[MINC-development] Welcome

Tue, 19 Nov 2002 09:32:13 -0500

On Tue, Nov 19, 2002 at 01:19:55AM -0500, Steve ROBBINS wrote:

> Peter has raised one big difference between netcdf and MINC, namely
> that MINC supports independent scaling on each slice of an image,
> while netcdf "conventions" allow only a single overall scale for
> packed data.  I wonder if Peter has some feeling about whether
> we could work with the netcdf folks to get the MINC view blessed.  I'm
> not sure this really buys us much in the short run, really, since the
> netcdf "convention" for packed data is not actually implemented
> in the core library -- it is up to the application to support such
> a convention.  At least, that's my understanding.  However, in the
> long run, a layer of code supporing minc-style rescaling for packed
> data may appear in netcdf.  Heck, we could supply them such a layer ;-)

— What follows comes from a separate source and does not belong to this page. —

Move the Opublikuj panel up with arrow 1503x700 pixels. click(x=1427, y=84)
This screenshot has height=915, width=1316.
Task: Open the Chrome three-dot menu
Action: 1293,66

Perhaps we should take the easier route and revert to the netcdf
scaling convention (i.e. one scale factor for the volume).  All of the
programs that use volume_io work this way already.  Although having
separate scale factors for each slice makes good use of the available
numerical precision, if one considers digitization to be a source of
noise then this adds noise nonuniformly across the slices.  Another
disadvantage of this scheme is that reformatting the data, for example
from sagittal to transverse and back, is not an identity operation.

> > 3. MINC requires extensions to support files larger than core.
> 
> Notwithstanding your later disclaimer that the term "MINC"
> refers to both the file structure, libraries, and apps, I think
> this point needs some precision.  I don't think there is anything
> in the file format, nor in netcdf, nor even in MINC that prevents
> one from processing a file larger than core.  I'm not too sure about
> volume_io, but I think it also allows this (?).

Volome_io does allow one to work with files larger than core; however,
the layout of the MINC file and the implementation of caching makes
this slow for complicated 3D algorithms and visualization.  The
algorithms that do work well are mostly the ones that could have been
implemented with voxel_loop.

> 
> Isn't it also true that all the minc programs are carefully
> written (using voxel_loop) so that processing files larger than
> core is feasible?
> 
> So, what's left?  ;-)
> 
All of the complicated 3D algorithms and visualization tools that 
we haven't written yet -- plus a few that we have ;)

> 
> > 4. MINC requires extensions to support files larger than 2 GB.
> 
> It seems that netcdf itself needs modifications to allow this
> in full generality.  The netcdf FAQ is a little cagey about this,
> saying that "large files can be written" (with certain restrictions
> like the last variable may be extend past the 2GB limit, but it
> must start before that mark, etc).  
> 
> What escapes me, though, is: are there restrictions on how you
> can USE such a large file?  Netcdf stores the offset to the beginning
> of the variable in a signed int (thus the 2GB restriction).  But
> what about accessing a given slice?  Is seeking going on -- and
> if so, are these offsets correctly calculated using off_t in netcdf?
> If yes, this is good news for us!

Yes, recent versions of NetCDF can be compiled to use 64 bit versions of 
seek so that even 32 bit programs can access the whole volume. 

> 
> > 6. Given #3, block-structuring MINC data will improve file access speed.
> 
> ... for some access patterns.  It may degrade other access patterns,
> e.g. traditional voxel_loop processing.

I don't think that voxel_loop would be affected by this since the loop
could proceed through the voxels in their natural (i.e. file) order for
most cases.

> > What other major or minor tasks are obvious to people?
>  
> On a much longer time scale / more speculative note: should
> MINC remain based on netcdf, or is something like HDF more
> suitable?  I don't know, but some of the proposed additions
> like compression or sparse data storage suggest that the netcdf
> view of the world (i.e. data is a dense matrix and fast random
> access is key) is not fitting well.  It also doesn't fit well
> for polyhedral data, of course.

I don't know the answer to this, but now would be a good time to make
these decisions given that MINC 3.0 is likely a long way off.

cheers,

John